C’est un grand et beau film, complexe par la structure narrative retenue autour d’un fait divers dramatique survenu il y a quarante ans en Iran. Peu avant la chute du Shah des individus vont incendier une salle de cinéma – visée occidentale certaine - en faisant 478 victimes. Ce que raconte « Careless Crime » imaginé entre le passé de cet attentat et le présent de ces spectateurs iraniens qui s’apprêtent à voir un film dont ils vont devenir aussi les acteurs, malgré eux. La magie du cinéma.

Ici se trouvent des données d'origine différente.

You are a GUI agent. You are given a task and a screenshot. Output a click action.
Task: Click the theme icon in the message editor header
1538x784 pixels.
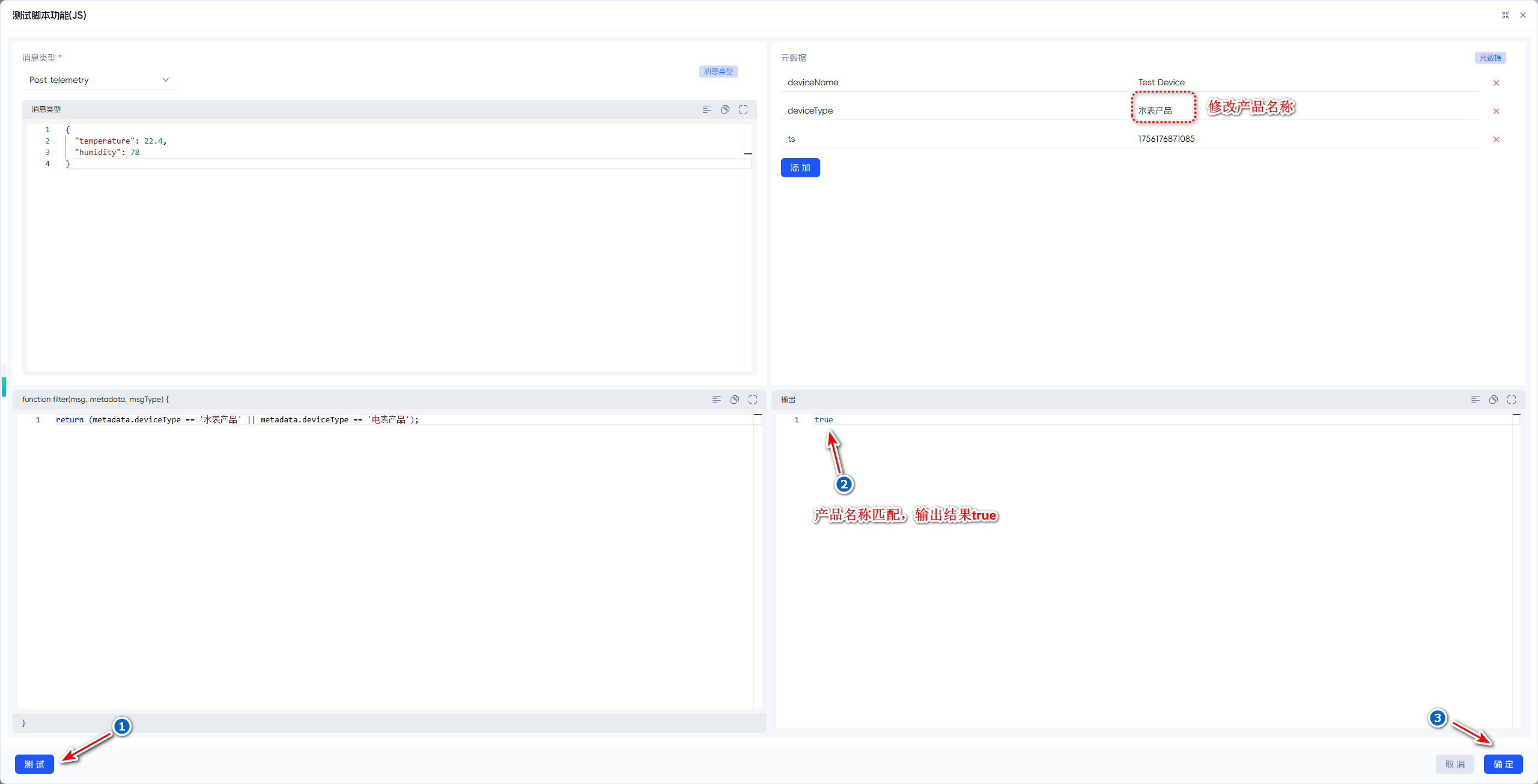pyautogui.click(x=725, y=109)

Sur l’écran en effet l’histoire raconte l’enquête de militaires iraniens autour d’un missile qui n’a pas explosé. Tout près des jeunes filles préparent une projection en plein air d’un film tourné il y a quarante ans et au cours duquel des centaines de personnes ont péri dans un incendie volontaire. « Que célébrez-vous donc ? » interroge le militaire perturbé par le sujet qui du passé au présent relaie la puissance des images et leur contenu. Sommes-nous toujours sous le règne du Shah ou bien déjà sur les prémices d’une révolution populaire ? C’est toute l’ambiguïté volontaire du propos qui tout en reconstituant un fait historique dramatique nous parle avant tout de cinéma. De ses zones encore inconnues, de sa grammaire à peine retenue. Shahram Mokri nous raconte formidablement bien une aventure fantastique.